#### What you should do:
Using the records below, quote only the span that opens with the line containing "The height and" and closes with the line containing "Open the font", exactly and inclusively.

#### The input:
-- Opening Marker --

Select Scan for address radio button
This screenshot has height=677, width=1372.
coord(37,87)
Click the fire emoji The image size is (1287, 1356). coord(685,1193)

-- Closing Marker --
-- Opening Marker --

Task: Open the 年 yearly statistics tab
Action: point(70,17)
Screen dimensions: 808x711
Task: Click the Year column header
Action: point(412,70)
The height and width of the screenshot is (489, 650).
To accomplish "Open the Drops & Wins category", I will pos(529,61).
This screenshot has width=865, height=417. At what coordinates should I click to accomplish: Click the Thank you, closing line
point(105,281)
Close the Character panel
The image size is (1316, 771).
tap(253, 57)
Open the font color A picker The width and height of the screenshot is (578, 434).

-- Closing Marker --

#### Written answer:
The height and width of the screenshot is (489, 650).
To accomplish "Open the Drops & Wins category", I will pos(529,61).
This screenshot has width=865, height=417. At what coordinates should I click to accomplish: Click the Thank you, closing line
point(105,281)
Close the Character panel
The image size is (1316, 771).
tap(253, 57)
Open the font color A picker The width and height of the screenshot is (578, 434).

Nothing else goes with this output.